Emsal Mahkeme Kararı Bakırköy 7. Asliye Ticaret Mahkemesi 2017/1204 E. 2018/840 K. 20.09.2018 T.

Görüntülediğiniz mahkeme kararı kesinleşmiş bir karardır.

T.C. BAKIRKÖY 7. ASLİYE TİCARET MAHKEMESİ

ESAS NO : 2017/1204
KARAR NO : 2018/840

DAVA : Şirketin İhyası
DAVA TARİHİ : 28/12/2017
KARAR TARİHİ : 20/09/2018
KARARIN YAZILDIĞI TARİH : 26/09/2018
Yukarıda isim ve adresleri yazılı taraflar arasında mahkememizde görülen davanın açık yargılaması ve dosyanın tetkiki sonunda;
GEREĞİ DÜŞÜNÜLDÜ:
TALEP: davacı vekili özetle; tasfiyesinin sonlandırılmasına karar verilen … Ltd. Şti’nin, müvekkili …’a Bakırköy … İş Mahkemes…. E. …. K. Sayılı dosyasından kaynaklı borcu bulunması, tasfiye işleminin usulüne uygun olarak yapılmaması ve müvekkilin alacağına kavuşabilmesi için, sicilden terkin edilen…. Limited Şirketinin ihyasına, ek tasfiye işlemleri için tasfiye memuru atanmasına, keyfiyetin tescil ve ilanına karar verilmesine, Yargılama harç ve masraflarının davalıdan alınarak müvekkiline verilmesine karar verilmesini talep ve dava etmiştir.
SAVUNMA: Davalı Ticaret Sicil Müdürlüğü vekili özetle; işlemin mevzuata ve hukuka uygun yapıldığını, davada yasal hasım olduklarını ve davanın açılmasına neden olmadıklarından aleyhlerine yargılama giderine hükmedilmemesini savunmuştur.

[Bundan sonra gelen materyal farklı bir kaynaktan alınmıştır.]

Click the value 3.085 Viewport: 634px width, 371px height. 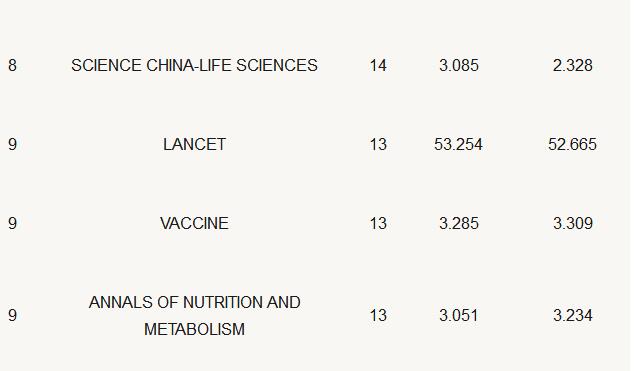pyautogui.click(x=459, y=65)
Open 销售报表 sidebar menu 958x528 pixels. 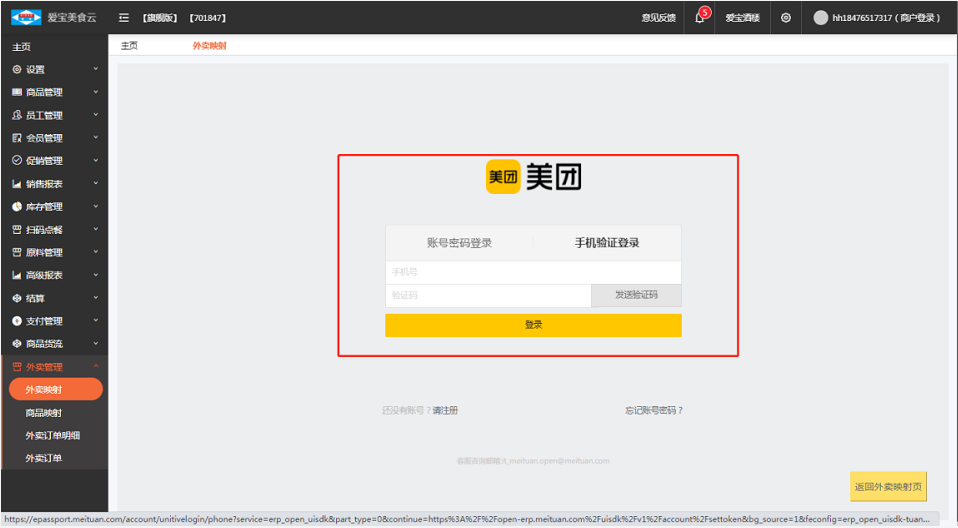click(44, 184)
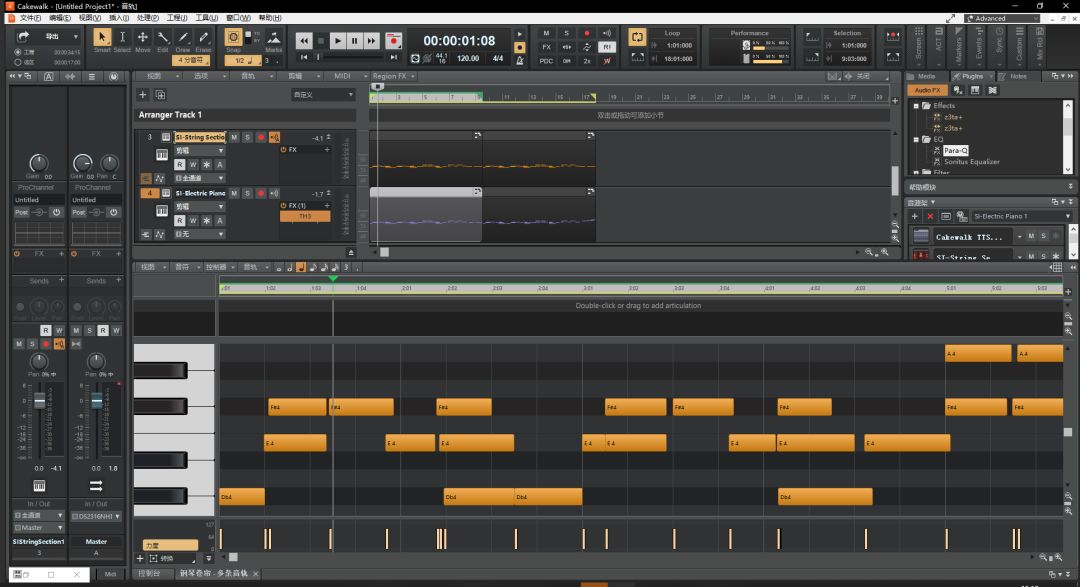Arm record on SI-String Section track
This screenshot has width=1080, height=587.
(x=261, y=137)
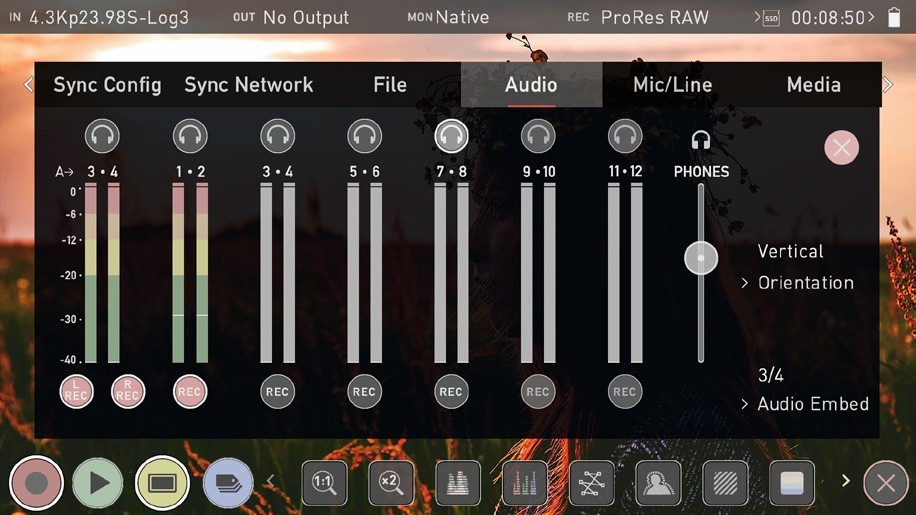Open the yellow monitor mode button
916x515 pixels.
[x=162, y=483]
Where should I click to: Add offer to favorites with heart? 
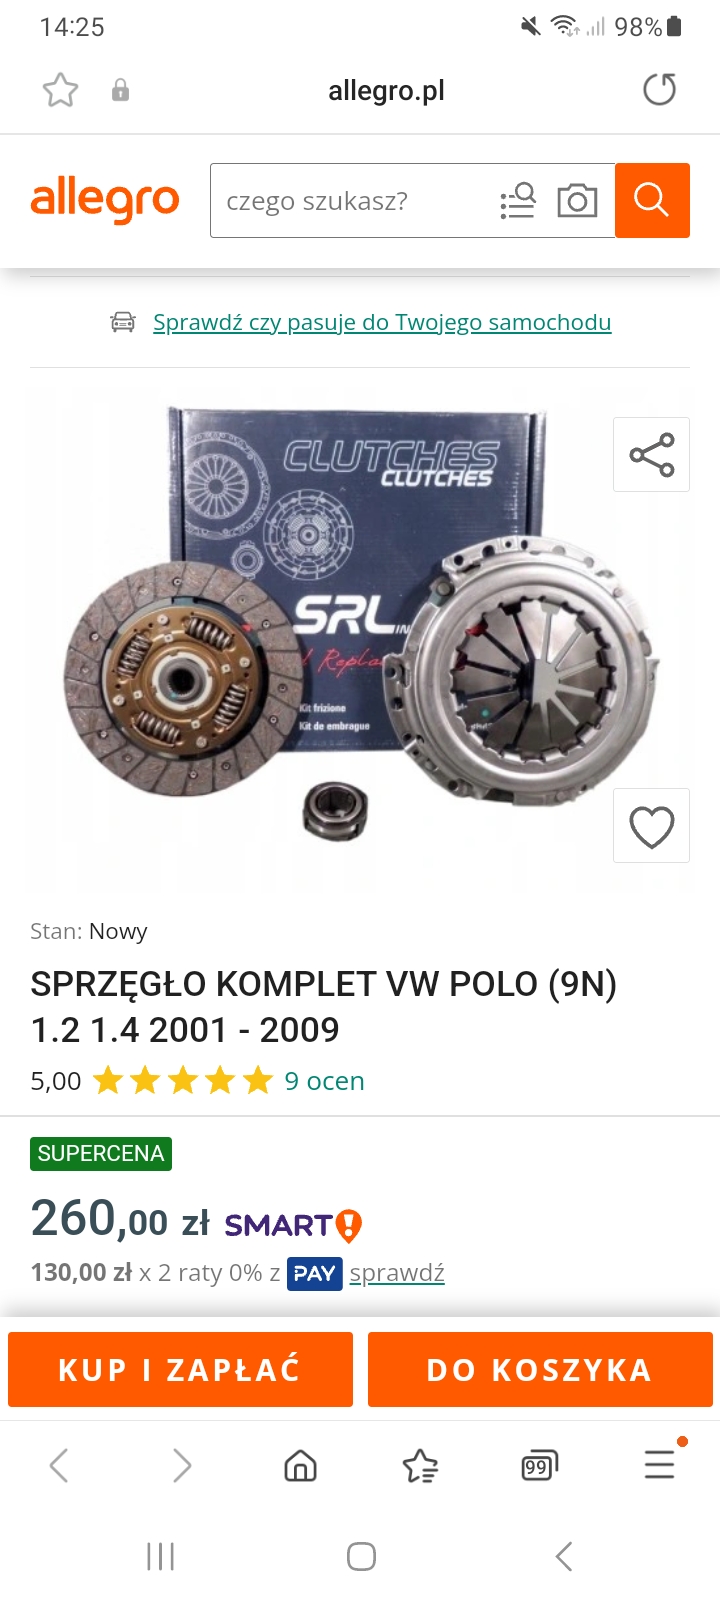point(651,826)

Dava, limited şirketin ihyası istemine ilişkindir.
Davanın dayanağını oluşturan Bakırköy … İş Mahkemesi’nin … esas sayılı dosyasının tetkikinde; Davacı …. tarafından Davalılar …. LTD. Aleyhine İşçi İle İşveren İlişkisinden Kaynaklanan alacak nedeniyle davacının uğradığı zararların rucüen tahsiline ilişkin olduğu, celp edilen ticaret sicil kaydına göre de şirketin son tescilini17/10/2017 tarihinde yaptırdığı, 09/10/2017 tarihinde tasfiyesinin sona erdiği, 17/10/2017 tarihinde tescil olduğu, şirket terkin edildiği anlaşılmıştır.
GEREKÇE:
Dava, ticaret sicil kaydı silinen şirketin ihyası istemine ilişkin olup, Davacı, davalı şirket aleyhine Bakırköy … İş Mahkemesinin….E. Sayılı dosyası ile İşçi İle İşveren İlişkisinden Kaynaklanan alacak istemli dava açmış olduğunu bildirerek, iş bu dava ile terkin edilen davalı şirketin ihyasını talep etmiştir.

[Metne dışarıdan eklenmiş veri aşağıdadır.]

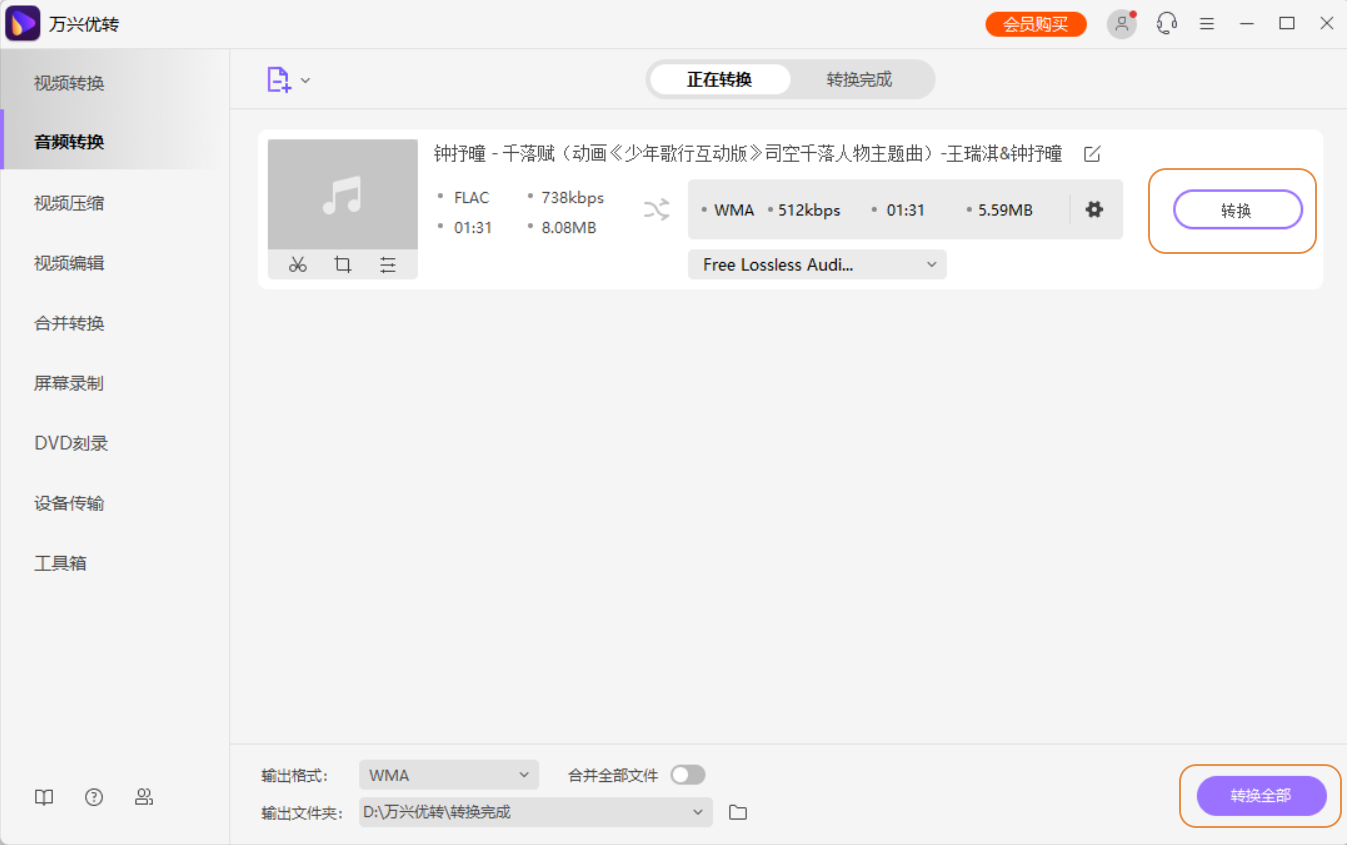Open the effects adjustment icon on the thumbnail
This screenshot has height=845, width=1347.
point(389,264)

6102 sayılı TTK.nun 547. maddesi:
(1) Tasfiyenin kapanmasından sonra ek tasfiye işlemlerinin yapılmasının zorunlu olduğu anlaşılırsa, son tasfiye memurları, yönetim kurulu üyeleri, pay sahipleri veya alacaklılar, şirket merkezinin bulunduğu yerdeki asliye ticaret mahkemesinden bu ek işlemler sonuçlandırılıncaya kadar şirketin yeniden tescilini isteyebilirler.

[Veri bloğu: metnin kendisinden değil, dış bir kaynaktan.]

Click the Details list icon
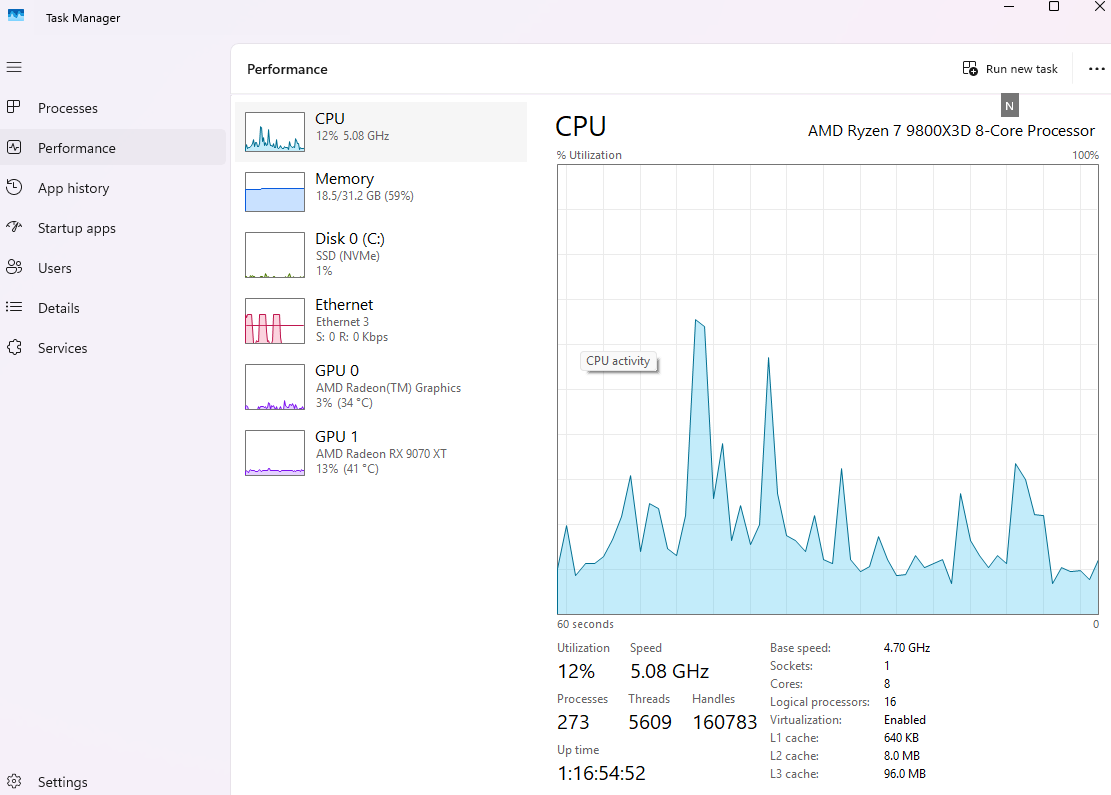Image resolution: width=1111 pixels, height=795 pixels. click(14, 307)
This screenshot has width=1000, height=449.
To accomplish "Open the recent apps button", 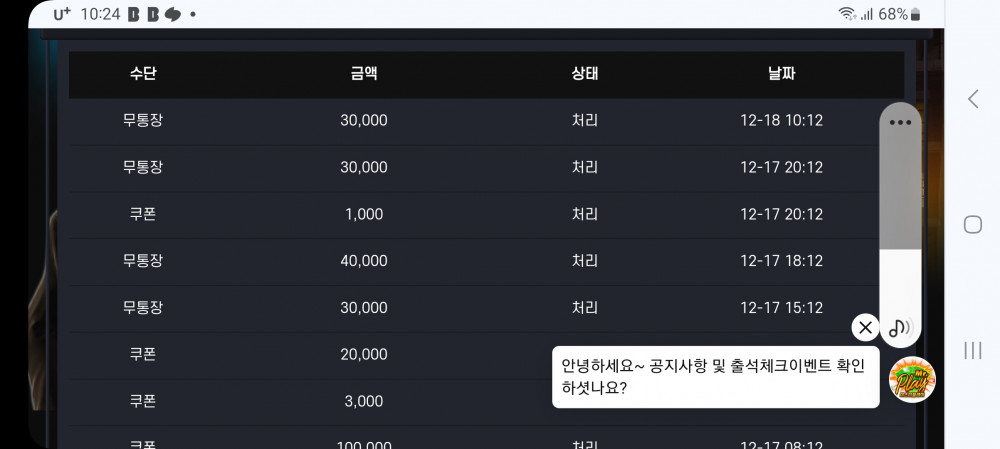I will coord(973,350).
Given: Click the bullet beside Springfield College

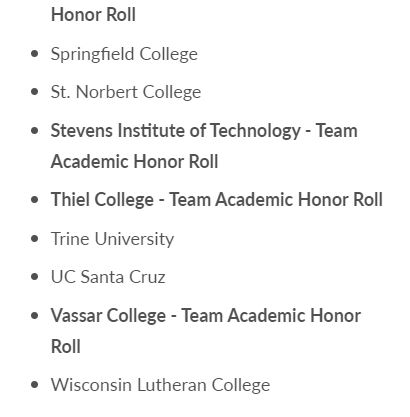Looking at the screenshot, I should (x=34, y=54).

(2) Mahkeme istemin yerinde olduğuna kanaat getirirse, şirketin ek tasfiye için yeniden tesciline karar verir ve bu işlemlerini yapmaları için son tasfiye memurlarını veya yeni bir veya birkaç kişiyi tasfiye memuru olarak atayarak tescil ve ilan ettirir. Hükmünü içermektedir.
Limited şirketin tüzel kişiliği ticaret sicilinden silinmesi (terkini) ile sona erer. Tüzel kişiliğin sona ermesi için tasfiye işlemlerinin eksiksiz yapılmış olması gerekir. Şayet, tasfiye işlemleri gerektiği gibi tamamlanmamış ve tasfiyesi gereken hususlar eksik bırakılmışsa, tüzel kişilik ticaret sicilinden silinse bile, limited şirketin tüzel kişiliğinin sona erdiğinin kabulü olanaksızdır.
Bir tüzel kişiliğin son bulmasını ifade eden fesih ve tasfiye işlemi, aynı zamanda Borçlar Hukukuna ilişkin bir hukuki işlem olup, bu karar ve işlemin hataya dayanması karşısında gerçek anlamda bir tasfiye işleminden söz edilemez. Hataya veya kasta dayalı, şeklen gerçekleşmiş bir tasfiyenin kaldırılmasının gerek o işlemi gerçekleştirenlerce, gerekse bundan zarar görenlerce istenebilmesi Borçlar Hukukunun temel kurallarından biridir. (Yargıtay Hukuk Genel Kurulunun 27.01.1999 gün ve 1999/10-1-1 sayılı Kararı).
Bu durumda, tüzel kişiliğin yeniden ihyasına gidilerek yargılamanın limited şirket tüzel kişiliğine karşı devamının sağlanması gerekmektedir.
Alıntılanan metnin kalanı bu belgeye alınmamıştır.